Assessing food selection in a health promotion program: validation of a brief instrument for American Indian children in the southwest United States.

Document Type

Article

Publication Date

2-1-2000

Abstract

OBJECTIVE: Brief dietary assessment instruments are needed to evaluate behavior changes of participants in dietary intervention programs. The purpose of this project was to design and validate an instrument for children participating in Pathways to Health, a culturally appropriate, cancer prevention curriculum.

DESIGN: Validation of a brief food selection instrument, Yesterday's Food Choices (YFC), which contained 33 questions about foods eaten the previous day with response choices of yes, no, or not sure. Reference data for validation were 24-hour dietary recalls administered individually to 120 students selected randomly.

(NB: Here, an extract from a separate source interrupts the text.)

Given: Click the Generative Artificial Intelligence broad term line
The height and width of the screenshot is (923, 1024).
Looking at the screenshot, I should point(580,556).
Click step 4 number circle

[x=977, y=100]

SUBJECTS: The YFC and 24-hour dietary recalls were administered to American Indian children in fifth- and seventh-grade classes in the Southwest United States.

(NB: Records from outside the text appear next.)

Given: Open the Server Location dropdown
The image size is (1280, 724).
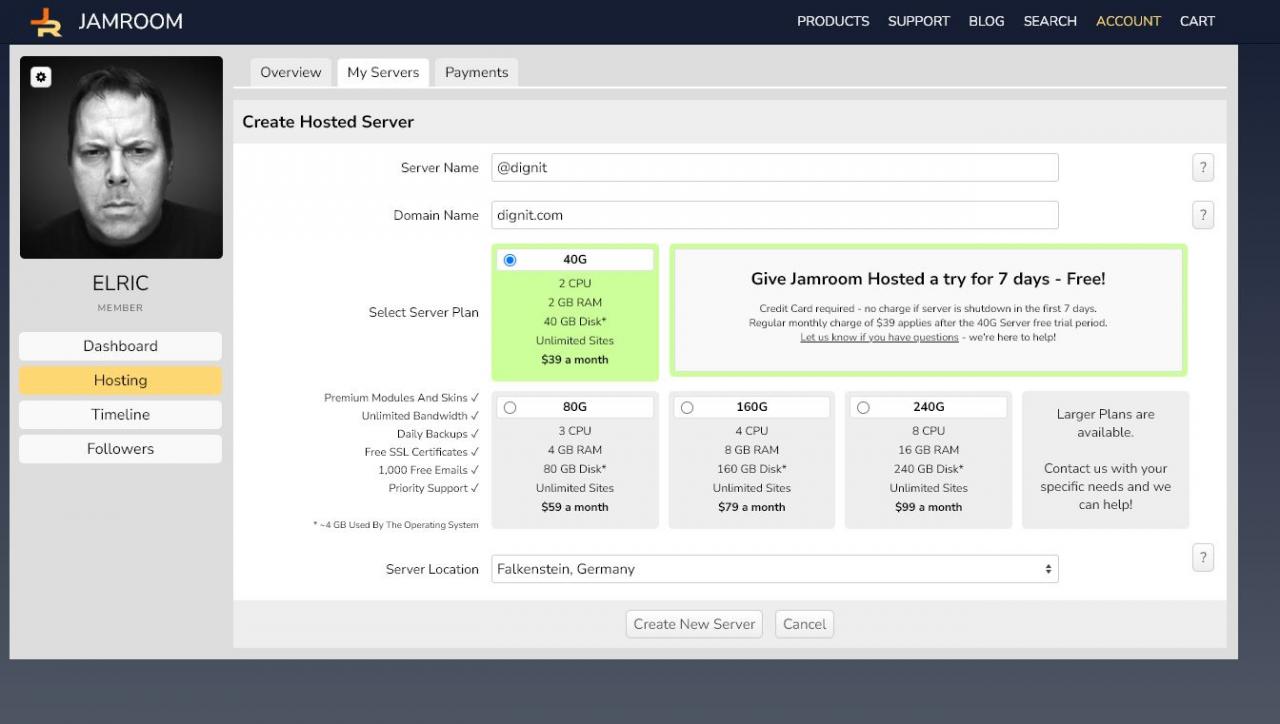Looking at the screenshot, I should click(774, 569).
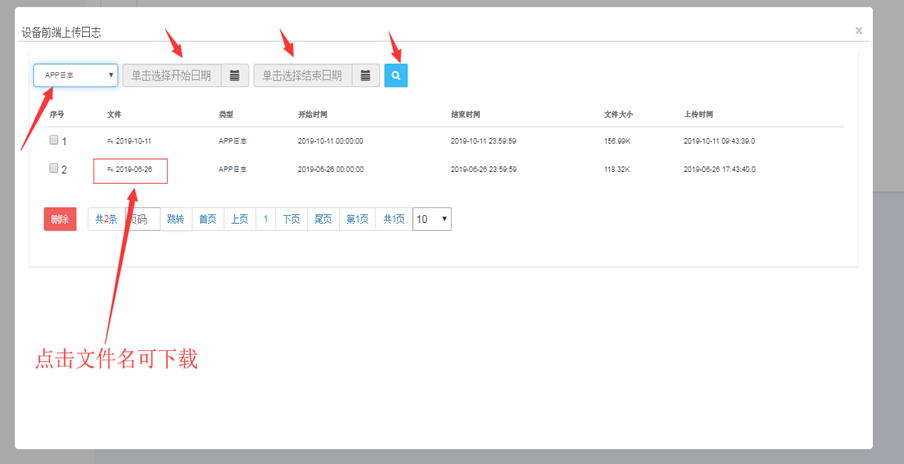904x464 pixels.
Task: Close the upload log dialog
Action: point(858,31)

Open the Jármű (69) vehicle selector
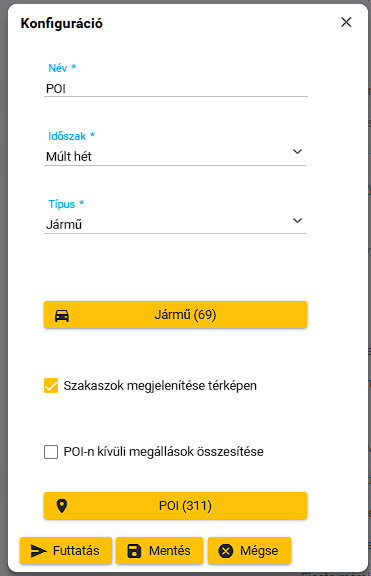176,315
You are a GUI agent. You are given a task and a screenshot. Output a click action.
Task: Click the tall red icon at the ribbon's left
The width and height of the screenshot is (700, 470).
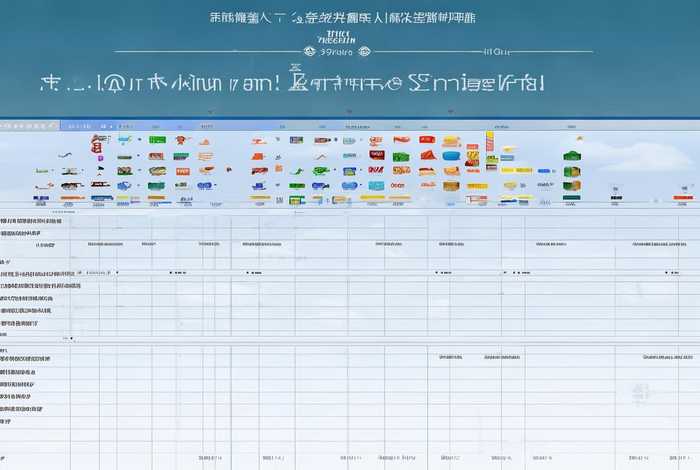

STATISTICAL ANALYSES PERFORMED: Dietary recalls were coded for food items in the YFC and results were compared for each item using percentage agreement and the kappa statistic.

RESULTS: Percentage agreement for all items was greater than 60%; for most items it was greater than 70%, and for several items it was greater than 80%. The amount of agreement beyond that explained by chance (kappa statistic) was generally small. Three items showed substantial agreement beyond chance (kappa > or = 0.6); 2 items showed moderate agreement (kappa = 0.40 to 0.59) most items showed fair agreement (kappa = 0.20 to 0.39). The food items showing substantial agreement were hot or cold cereal, low-fat milk, and mutton or chile stew. Fried or scrambled eggs and deep-fried foods showed moderate agreement beyond chances.

CONCLUSIONS: Previous development and validation of brief food selection instruments for children participating in health promotion programs has had limited success. In this study, instrument-related factors that apparently contributed to poor agreement between data from the YFC and 24-hour dietary recall were inclusion of categories of foods vs specific foods; food knowledge, preparation, and vocabulary, item length, and overreporting of attractive foods. Collecting and scoring the 24-hour recall data may also have contributed to poor agreement. Further development of brief instruments for evaluating changes in children's behavior in dietary programs is necessary. Factors related to the YFC that need further development may be issues that are also important in the development of effective, brief dietary assessments for children as individual clients or patients.